Nuclear watchdog says it 'has no reason at all to believe estimates of low-enriched uranium produced in Natanz facility intentional error by Iran,' adding 'no nuclear material could have been removed from the facility without the agency's knowledge'

Iran is cooperating well with UN nuclear inspectors to help ensure it does not again understate the amount of uranium it has enriched, the International Atomic Energy Agency said on Sunday.

 

The IAEA statement seemed aimed at quashing any impressions raised by its watchdog report on Iran's disputed nuclear program on Thursday that the accounting shortfall might have been deliberate evasion.

 

The issue is important due to suspicions, denied by Tehran, that it may put uranium enrichment to making atom bombs and concern about the ability of the IAEA's restricted mission in Iran to keep track of nuclear advances there.

 

The IAEA report showed a significant increase in Iran's reported stockpile of low-enriched uranium (LEU) since November to 1,010 kg - enough, some physicists say, for possible conversion into high-enriched uranium for one bomb.

 

'Facility subject to video surveillance'

That figure was based on an amount registered by an IAEA inventory check in November that turned out to be greater by one-third than Iran's own estimate provided to inspectors.

 

"The (IAEA) has no reason at all to believe that the estimates of LEU produced in the (Natanz) facility were an intentional error by Iran.

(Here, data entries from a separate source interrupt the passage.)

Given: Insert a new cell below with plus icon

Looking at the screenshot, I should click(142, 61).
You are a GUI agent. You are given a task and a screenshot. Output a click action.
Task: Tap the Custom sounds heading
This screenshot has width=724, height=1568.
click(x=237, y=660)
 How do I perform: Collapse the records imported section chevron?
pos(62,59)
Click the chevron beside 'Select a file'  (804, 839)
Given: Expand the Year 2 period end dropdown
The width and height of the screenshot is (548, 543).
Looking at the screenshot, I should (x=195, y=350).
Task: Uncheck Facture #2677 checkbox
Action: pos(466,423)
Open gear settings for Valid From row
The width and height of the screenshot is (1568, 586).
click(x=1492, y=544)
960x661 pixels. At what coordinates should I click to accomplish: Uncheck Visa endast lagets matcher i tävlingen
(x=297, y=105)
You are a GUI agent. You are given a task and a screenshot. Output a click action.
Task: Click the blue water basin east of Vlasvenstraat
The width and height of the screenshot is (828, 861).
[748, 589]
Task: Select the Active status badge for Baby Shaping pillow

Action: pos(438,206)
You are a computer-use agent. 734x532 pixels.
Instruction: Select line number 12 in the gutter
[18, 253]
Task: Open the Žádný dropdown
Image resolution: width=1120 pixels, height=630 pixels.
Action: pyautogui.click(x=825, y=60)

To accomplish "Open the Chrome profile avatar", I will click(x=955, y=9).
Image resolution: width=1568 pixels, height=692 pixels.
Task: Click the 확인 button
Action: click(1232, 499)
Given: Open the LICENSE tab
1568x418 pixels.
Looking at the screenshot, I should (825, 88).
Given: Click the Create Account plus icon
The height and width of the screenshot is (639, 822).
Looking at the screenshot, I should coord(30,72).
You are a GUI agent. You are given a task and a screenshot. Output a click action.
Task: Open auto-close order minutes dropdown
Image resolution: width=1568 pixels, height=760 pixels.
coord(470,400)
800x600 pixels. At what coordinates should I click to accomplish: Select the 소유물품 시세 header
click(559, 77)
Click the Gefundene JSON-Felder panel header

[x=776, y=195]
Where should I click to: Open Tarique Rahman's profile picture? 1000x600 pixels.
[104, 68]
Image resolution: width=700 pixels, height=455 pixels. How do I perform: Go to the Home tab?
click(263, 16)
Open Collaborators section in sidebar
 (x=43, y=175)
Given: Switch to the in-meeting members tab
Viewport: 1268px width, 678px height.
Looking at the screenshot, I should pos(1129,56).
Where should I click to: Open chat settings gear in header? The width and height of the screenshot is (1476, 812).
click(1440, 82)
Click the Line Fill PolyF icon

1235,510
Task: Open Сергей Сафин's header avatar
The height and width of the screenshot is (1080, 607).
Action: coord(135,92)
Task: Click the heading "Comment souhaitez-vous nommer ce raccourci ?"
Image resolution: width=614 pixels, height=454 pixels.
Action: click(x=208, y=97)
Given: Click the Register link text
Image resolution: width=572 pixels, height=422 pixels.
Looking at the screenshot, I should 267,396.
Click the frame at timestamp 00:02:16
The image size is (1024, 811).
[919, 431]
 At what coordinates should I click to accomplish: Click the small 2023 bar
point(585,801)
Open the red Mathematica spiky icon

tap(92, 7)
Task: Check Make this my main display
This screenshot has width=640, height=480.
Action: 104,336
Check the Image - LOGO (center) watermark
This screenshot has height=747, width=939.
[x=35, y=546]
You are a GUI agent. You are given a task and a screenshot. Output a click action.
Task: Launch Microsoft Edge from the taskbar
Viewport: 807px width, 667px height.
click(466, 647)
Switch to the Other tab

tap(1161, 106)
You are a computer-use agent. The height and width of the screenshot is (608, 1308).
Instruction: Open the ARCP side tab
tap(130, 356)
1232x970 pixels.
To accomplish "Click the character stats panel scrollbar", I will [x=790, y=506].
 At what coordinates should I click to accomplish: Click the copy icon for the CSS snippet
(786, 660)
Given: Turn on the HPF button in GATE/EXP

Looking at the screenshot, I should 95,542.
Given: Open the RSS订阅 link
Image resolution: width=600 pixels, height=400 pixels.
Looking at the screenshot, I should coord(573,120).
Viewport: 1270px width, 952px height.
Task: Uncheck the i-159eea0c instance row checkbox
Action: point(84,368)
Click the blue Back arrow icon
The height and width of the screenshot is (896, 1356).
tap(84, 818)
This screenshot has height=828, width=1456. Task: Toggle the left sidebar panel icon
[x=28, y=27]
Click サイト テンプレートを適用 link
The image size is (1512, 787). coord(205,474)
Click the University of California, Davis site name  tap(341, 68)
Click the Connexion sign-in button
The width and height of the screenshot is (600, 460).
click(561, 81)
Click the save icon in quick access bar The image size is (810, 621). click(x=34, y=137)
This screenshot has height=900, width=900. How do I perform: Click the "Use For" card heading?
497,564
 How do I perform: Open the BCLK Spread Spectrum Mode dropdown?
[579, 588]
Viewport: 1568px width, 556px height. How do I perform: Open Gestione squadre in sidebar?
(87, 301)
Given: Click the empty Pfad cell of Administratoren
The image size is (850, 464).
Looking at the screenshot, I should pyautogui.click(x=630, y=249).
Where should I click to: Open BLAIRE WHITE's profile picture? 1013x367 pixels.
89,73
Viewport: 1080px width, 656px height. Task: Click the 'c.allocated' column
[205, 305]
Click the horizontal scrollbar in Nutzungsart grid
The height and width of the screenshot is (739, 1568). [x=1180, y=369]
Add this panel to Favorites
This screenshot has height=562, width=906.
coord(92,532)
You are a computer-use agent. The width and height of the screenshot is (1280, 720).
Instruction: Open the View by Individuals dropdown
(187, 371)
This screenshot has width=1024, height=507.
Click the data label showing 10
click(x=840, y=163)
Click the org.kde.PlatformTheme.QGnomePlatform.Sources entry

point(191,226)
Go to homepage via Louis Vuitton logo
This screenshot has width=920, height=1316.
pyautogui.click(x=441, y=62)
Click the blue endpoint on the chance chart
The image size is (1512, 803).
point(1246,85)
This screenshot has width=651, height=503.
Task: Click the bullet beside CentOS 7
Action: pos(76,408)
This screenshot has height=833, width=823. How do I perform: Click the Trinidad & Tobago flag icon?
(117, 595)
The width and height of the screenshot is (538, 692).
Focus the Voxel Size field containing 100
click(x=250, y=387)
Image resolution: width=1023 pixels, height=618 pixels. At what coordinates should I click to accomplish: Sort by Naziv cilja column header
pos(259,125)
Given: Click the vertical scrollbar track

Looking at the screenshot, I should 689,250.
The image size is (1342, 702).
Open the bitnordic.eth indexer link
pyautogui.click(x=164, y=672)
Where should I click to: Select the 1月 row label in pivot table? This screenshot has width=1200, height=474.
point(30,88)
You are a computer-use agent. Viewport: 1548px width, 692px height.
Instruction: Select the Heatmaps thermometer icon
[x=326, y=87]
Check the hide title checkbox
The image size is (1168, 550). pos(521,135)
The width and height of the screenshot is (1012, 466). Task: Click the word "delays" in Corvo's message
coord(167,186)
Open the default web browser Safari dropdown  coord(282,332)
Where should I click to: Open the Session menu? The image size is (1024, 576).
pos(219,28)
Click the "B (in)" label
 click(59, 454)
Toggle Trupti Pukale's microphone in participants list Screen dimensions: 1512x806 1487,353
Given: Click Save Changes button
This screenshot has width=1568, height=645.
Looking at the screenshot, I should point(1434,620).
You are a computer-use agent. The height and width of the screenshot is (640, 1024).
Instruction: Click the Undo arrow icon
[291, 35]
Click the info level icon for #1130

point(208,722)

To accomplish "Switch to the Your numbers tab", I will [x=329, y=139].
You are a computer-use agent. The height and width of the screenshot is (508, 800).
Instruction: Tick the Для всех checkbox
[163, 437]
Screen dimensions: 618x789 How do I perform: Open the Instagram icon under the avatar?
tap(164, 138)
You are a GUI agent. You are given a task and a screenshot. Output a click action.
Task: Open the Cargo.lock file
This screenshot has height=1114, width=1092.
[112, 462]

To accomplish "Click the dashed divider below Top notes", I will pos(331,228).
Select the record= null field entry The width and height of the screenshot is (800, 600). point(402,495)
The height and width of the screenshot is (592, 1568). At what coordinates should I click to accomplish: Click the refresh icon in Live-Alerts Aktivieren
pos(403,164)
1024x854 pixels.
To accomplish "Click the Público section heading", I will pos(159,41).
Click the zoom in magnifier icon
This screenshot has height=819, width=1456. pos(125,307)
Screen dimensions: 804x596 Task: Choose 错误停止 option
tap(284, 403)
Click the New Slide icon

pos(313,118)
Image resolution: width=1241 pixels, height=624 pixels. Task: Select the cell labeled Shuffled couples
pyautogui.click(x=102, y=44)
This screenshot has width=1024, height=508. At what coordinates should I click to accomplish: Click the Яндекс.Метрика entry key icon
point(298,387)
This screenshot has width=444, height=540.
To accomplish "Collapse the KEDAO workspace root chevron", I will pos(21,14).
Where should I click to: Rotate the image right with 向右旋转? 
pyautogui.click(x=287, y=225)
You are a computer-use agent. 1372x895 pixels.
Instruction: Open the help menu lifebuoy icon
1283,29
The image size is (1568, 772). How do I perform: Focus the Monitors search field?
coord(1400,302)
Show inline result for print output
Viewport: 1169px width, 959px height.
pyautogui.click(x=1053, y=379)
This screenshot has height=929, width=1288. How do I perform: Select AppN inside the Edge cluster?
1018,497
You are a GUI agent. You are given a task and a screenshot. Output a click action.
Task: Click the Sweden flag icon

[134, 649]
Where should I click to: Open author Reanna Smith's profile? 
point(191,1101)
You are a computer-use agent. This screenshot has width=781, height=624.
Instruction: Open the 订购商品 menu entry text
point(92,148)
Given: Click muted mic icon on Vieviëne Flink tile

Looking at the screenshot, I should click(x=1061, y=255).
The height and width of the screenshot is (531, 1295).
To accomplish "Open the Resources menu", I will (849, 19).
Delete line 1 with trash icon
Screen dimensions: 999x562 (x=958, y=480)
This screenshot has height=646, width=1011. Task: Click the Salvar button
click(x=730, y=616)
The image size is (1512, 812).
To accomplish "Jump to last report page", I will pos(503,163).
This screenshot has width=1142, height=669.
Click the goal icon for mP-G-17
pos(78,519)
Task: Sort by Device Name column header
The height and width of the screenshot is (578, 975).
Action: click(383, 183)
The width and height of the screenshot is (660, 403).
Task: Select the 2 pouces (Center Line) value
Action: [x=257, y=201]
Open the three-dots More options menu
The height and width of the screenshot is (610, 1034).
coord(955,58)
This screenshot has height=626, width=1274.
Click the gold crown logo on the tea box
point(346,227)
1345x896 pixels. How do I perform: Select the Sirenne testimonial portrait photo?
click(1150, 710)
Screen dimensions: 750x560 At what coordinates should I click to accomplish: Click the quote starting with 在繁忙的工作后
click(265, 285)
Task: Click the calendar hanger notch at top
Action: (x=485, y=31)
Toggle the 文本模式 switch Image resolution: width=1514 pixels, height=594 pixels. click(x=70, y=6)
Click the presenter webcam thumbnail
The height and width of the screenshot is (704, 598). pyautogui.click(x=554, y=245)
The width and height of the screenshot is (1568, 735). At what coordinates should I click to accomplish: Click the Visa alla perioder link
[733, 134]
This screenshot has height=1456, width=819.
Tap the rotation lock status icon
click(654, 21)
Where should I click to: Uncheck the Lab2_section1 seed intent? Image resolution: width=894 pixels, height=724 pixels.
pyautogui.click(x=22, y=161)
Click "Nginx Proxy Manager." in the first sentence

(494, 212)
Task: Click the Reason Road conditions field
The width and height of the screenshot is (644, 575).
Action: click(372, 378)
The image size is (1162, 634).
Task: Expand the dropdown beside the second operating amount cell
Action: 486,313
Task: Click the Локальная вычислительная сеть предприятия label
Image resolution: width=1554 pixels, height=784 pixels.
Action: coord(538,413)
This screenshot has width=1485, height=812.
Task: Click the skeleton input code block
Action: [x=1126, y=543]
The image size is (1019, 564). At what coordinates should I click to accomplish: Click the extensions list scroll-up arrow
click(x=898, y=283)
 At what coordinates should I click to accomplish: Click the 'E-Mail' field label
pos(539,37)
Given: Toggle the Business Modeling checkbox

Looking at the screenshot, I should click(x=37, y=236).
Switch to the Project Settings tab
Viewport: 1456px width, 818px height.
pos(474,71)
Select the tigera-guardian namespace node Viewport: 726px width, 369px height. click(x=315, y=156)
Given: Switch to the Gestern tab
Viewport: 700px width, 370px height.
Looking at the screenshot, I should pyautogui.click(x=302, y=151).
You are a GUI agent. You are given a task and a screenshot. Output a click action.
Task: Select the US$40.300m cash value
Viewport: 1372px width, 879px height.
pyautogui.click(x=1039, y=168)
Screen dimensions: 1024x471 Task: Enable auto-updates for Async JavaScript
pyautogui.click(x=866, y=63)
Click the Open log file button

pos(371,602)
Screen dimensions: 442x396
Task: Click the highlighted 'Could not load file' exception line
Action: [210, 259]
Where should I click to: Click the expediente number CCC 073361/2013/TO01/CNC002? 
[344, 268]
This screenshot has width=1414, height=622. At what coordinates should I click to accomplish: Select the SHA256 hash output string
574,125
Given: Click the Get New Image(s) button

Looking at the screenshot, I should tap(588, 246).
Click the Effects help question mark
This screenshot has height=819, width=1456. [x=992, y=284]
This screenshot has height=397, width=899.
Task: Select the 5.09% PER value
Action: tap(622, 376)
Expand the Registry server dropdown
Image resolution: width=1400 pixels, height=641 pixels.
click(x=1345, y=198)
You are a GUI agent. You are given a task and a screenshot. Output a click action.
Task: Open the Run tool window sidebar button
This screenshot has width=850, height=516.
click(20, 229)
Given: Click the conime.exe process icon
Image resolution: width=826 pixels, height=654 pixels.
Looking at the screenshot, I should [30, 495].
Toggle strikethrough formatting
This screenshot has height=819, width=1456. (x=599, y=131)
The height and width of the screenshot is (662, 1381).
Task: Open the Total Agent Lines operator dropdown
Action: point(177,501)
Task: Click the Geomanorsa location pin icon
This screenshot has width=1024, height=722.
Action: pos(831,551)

They are inherent in the early commissioning phases of such a facility when it is not known in advance how it will perform in practice," said IAEA spokeswoman Melissa Fleming.

 

"Iran has provided good cooperation on this matter and will be working to improve its future estimates," she said.

 

"No nuclear material could have been removed from the facility without the agency's knowledge since the facility is subject to video surveillance and the nuclear material has been kept under seal."

 

Fleming said estimates of enrichment output were based on the operator's predictions of how the plant will perform. They are not formal declarations by the country.

 

The verified LEU figure was based on an inventory check that IAEA inspectors perform once a year.

 

Such infrequency, some US analysts suggested, meant there was a theoretical risk that any removal of LEU for reprocessing into high-enriched uranium at an undeclared production site might not be swiftly noticed.

 

David Albright, head of the Institute for Science and International Security in Washington, which closely tracks Iranian nuclear activity, said the IAEA would need to do inventories more often as Iran's LEU stockpile rose.

 

Iran says it wants a nuclear fuel industry solely to meet rising electricity demand and has promised to keep IAEA monitoring of its two declared nuclear production centers.

 

But Iran has barred IAEA access elsewhere in reprisal for being hit with UN sanctions for refusing to suspend enrichment and opening up to watchdog inquiries into past activities.

 

Now off-limits to the IAEA are Iranian research and development plants. Iran is also withholding advance design information about planned facilities such as a heavy-water reactor the West fears could make bomb-grade plutonium. Iran says it will produce isotopes for medicine and agriculture.